**WHAT TO WORK ON:** Copy out each line of the data below in which the string "will" appears.

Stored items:
************

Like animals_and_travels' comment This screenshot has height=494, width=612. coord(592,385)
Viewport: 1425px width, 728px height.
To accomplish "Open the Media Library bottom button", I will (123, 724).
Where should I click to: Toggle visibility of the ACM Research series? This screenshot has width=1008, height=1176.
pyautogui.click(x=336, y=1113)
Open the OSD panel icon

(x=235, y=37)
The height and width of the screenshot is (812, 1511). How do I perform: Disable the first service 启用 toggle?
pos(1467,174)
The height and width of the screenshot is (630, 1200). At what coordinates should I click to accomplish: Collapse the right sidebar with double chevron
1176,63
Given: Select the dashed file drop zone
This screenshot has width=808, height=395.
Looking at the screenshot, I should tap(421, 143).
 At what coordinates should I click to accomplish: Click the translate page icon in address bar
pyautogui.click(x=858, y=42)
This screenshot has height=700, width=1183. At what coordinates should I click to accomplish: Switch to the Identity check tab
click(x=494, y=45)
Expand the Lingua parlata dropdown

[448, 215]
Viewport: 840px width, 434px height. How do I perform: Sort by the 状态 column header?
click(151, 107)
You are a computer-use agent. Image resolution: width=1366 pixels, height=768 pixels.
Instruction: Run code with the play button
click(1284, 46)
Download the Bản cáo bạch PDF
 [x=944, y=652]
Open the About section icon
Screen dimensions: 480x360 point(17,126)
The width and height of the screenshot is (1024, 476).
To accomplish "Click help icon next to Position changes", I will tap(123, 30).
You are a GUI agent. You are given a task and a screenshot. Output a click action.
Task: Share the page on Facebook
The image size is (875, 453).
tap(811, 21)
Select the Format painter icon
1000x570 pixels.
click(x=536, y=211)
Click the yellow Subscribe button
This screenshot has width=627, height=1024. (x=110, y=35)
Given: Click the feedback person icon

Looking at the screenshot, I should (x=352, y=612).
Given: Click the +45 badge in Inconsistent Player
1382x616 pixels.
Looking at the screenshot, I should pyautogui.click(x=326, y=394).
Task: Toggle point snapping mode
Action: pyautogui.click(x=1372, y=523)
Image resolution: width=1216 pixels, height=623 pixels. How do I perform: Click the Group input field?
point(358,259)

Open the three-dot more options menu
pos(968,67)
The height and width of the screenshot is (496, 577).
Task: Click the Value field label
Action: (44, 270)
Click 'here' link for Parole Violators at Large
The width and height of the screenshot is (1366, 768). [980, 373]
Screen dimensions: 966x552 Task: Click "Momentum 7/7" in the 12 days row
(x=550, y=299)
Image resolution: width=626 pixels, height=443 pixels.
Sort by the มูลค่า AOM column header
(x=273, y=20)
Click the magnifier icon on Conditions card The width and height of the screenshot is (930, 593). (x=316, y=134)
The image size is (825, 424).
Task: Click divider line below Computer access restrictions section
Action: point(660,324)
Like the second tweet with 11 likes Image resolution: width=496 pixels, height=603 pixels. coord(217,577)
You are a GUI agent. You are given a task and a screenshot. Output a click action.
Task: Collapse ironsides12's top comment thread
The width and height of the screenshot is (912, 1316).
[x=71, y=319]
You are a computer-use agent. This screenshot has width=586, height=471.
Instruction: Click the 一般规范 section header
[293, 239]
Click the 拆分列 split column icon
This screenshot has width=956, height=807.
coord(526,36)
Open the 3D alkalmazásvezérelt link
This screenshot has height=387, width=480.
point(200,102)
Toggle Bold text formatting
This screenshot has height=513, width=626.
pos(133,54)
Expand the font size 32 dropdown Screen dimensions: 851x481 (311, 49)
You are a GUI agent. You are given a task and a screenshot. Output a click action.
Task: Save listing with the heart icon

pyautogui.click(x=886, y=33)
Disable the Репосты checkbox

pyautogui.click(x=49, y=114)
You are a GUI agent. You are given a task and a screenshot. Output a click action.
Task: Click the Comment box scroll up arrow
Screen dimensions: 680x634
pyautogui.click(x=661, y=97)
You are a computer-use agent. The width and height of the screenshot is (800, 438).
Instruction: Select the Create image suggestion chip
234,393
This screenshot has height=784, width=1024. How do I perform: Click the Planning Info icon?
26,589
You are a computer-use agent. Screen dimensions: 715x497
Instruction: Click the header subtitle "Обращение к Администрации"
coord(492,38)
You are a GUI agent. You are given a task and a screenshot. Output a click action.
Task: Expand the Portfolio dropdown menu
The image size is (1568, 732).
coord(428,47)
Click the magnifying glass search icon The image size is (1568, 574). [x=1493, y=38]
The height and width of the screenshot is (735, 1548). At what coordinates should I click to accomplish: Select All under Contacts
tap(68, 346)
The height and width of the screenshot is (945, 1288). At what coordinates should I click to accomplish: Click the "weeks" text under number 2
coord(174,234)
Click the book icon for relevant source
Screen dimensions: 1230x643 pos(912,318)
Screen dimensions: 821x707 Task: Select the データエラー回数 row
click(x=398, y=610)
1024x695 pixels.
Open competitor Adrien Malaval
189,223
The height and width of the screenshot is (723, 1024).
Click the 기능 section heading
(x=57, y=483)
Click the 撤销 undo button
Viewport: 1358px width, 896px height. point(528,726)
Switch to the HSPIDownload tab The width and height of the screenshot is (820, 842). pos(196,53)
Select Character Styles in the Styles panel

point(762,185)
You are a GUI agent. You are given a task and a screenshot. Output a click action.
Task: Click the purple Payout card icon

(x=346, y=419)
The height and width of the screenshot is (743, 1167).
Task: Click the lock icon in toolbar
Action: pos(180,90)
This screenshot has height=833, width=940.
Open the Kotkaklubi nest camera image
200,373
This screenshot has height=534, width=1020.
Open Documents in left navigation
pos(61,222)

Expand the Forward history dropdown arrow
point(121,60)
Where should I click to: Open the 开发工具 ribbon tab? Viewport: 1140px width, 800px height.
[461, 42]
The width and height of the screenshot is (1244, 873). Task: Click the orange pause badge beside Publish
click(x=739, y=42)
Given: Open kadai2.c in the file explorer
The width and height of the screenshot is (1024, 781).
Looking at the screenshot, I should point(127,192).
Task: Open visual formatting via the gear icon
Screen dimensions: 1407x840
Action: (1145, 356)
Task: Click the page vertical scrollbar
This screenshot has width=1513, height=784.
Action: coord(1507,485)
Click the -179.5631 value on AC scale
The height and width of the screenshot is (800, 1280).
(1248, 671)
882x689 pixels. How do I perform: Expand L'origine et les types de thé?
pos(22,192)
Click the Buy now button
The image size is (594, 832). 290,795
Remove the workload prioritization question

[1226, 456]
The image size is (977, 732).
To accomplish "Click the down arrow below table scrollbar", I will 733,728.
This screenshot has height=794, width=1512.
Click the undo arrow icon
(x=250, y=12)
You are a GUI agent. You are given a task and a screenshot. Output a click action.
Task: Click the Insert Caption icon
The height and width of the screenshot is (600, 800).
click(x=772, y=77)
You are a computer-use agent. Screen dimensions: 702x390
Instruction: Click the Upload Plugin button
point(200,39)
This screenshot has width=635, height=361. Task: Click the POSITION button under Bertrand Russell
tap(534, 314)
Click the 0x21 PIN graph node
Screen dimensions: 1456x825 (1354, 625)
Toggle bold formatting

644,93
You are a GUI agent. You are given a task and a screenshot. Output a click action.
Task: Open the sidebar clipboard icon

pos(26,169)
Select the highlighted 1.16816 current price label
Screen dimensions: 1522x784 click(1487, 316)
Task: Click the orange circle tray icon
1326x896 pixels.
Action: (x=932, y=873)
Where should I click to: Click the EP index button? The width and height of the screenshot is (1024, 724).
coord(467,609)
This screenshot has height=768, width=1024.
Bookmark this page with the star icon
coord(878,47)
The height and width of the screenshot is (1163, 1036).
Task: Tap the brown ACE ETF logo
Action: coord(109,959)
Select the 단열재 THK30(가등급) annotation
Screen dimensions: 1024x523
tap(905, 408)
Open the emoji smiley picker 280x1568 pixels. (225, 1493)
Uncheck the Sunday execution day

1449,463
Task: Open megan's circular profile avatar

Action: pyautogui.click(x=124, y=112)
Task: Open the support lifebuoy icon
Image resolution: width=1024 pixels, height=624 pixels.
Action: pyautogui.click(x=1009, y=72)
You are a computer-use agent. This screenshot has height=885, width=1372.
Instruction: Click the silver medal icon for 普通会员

************

**TASK ANSWER:**
To accomplish "Open the Media Library bottom button", I will (123, 724).
To accomplish "Click help icon next to Position changes", I will tap(123, 30).
To accomplish "Click the down arrow below table scrollbar", I will 733,728.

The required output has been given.